See Horkeychen wrote the article "[WebKit] javascriptcore Analysis--Basic article (c) from script code to JIT compiled code implementation", written very well, deeply inspired. I would like to add some details such as how bytecode is generated, and so on, written by Horkey.

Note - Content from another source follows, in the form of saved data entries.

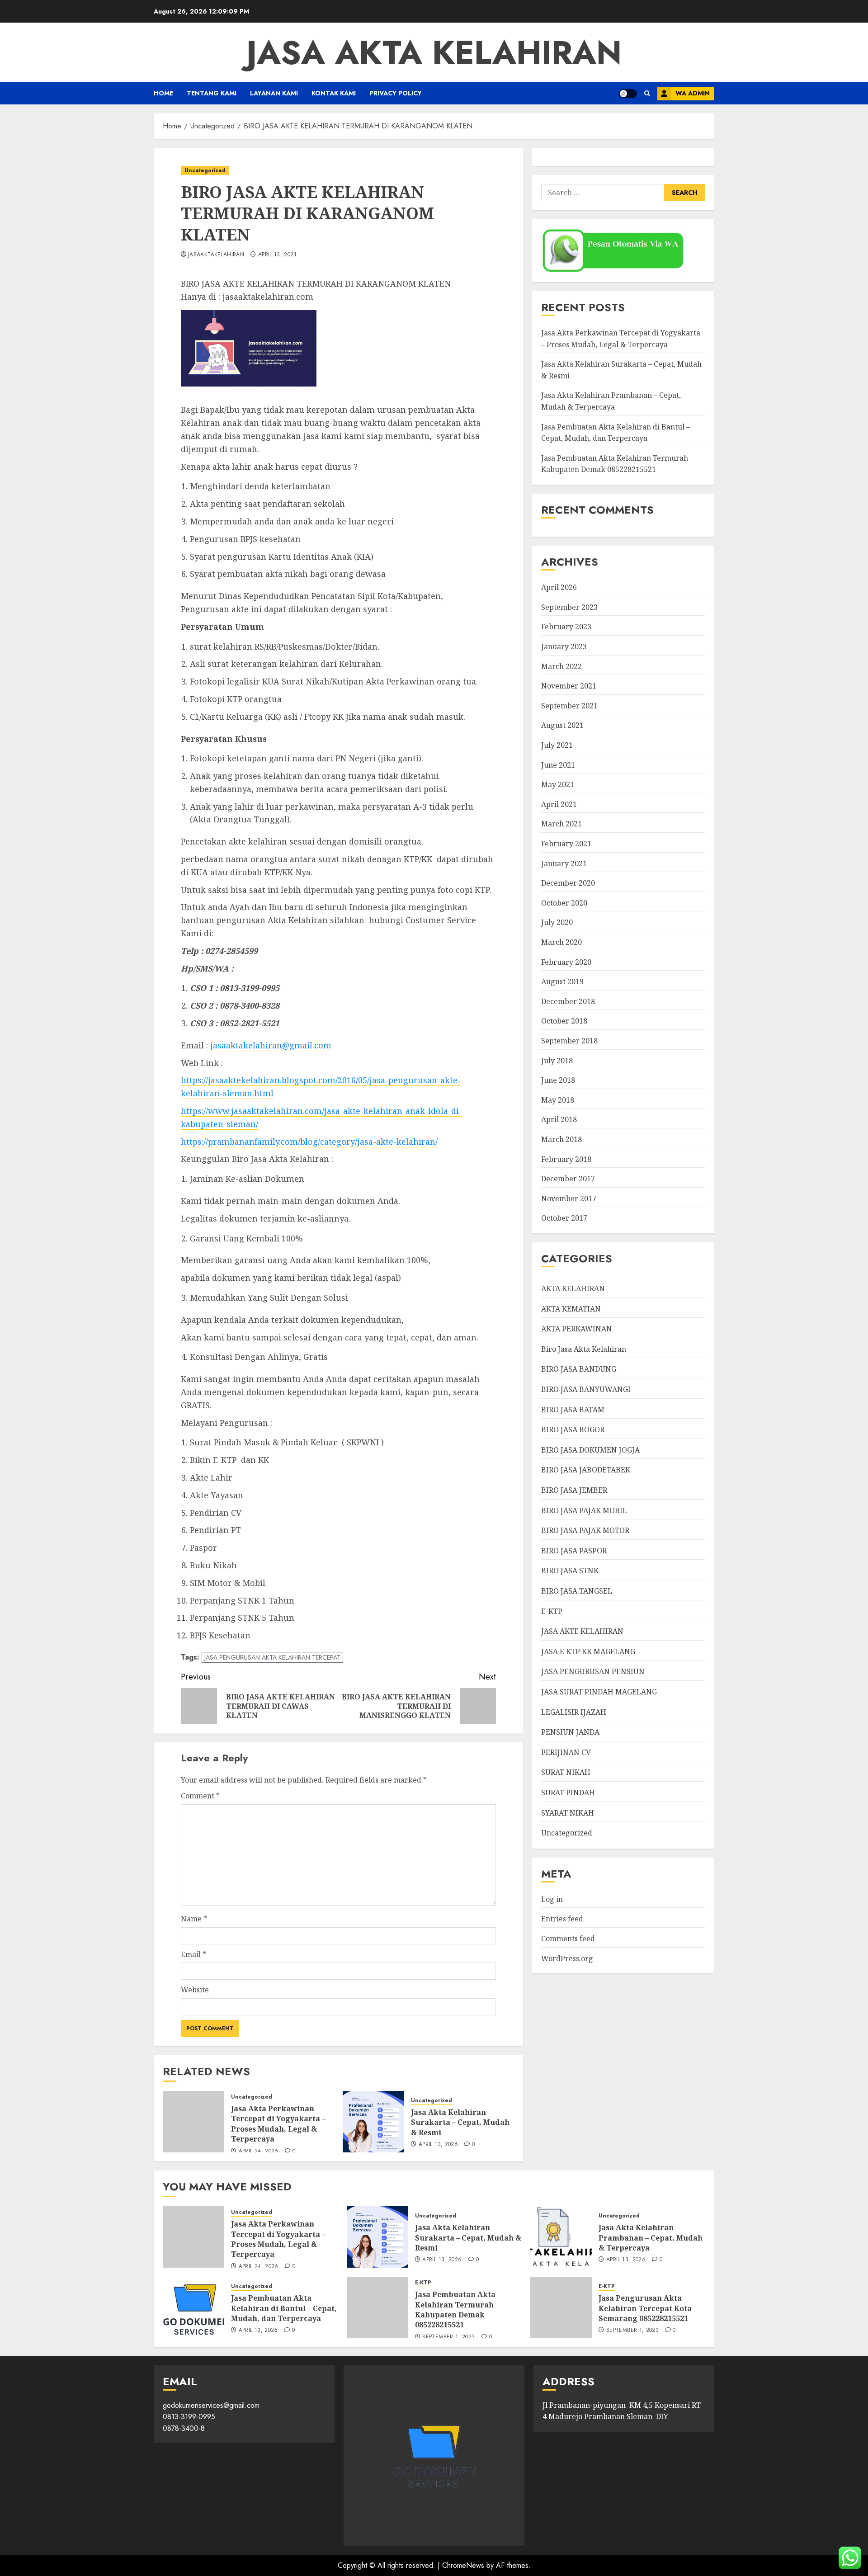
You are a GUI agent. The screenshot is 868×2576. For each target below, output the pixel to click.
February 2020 (566, 962)
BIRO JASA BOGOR (572, 1429)
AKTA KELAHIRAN (573, 1288)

JSC's handling of JavaScript, in fact, is similar to WebKit's handling of CSS in many places, and it has so few parts:
(1) Lexical analysis--out of the word (Token);
(2) Grammar analysis, abstract syntax tree (ast:abstract Syntax trees);
(3) Traversal of the abstract syntax tree-generated bytecode (bytecode);
(4) Execute byte code with interpreter (Llint:low level interpreter);
(5) If the performance is not good enough to use baseline JIT compiled bytecode generation machine code, and then execute this machine code;
(6) If performance is not good enough, use DFG JIT recompile bytecode to generate better machine code, and then execute this machine code;
(7) Finally, if it is not good, the Llvm:low-virtual machine to compile the middle of the DFG code, to generate higher-optimized machines and execution. Next, I'll use a series of articles to describe this process.
Among them, steps 1, 2 is similar, 3, 4, 5 steps of the idea, CSS JIT is also a similar approach, please refer to [1]. Want to write JSC article, with rookie and Yugong Yishan Way, open the JSC tip of the iceberg.
This article mainly describes the details of lexical and syntactic parsing.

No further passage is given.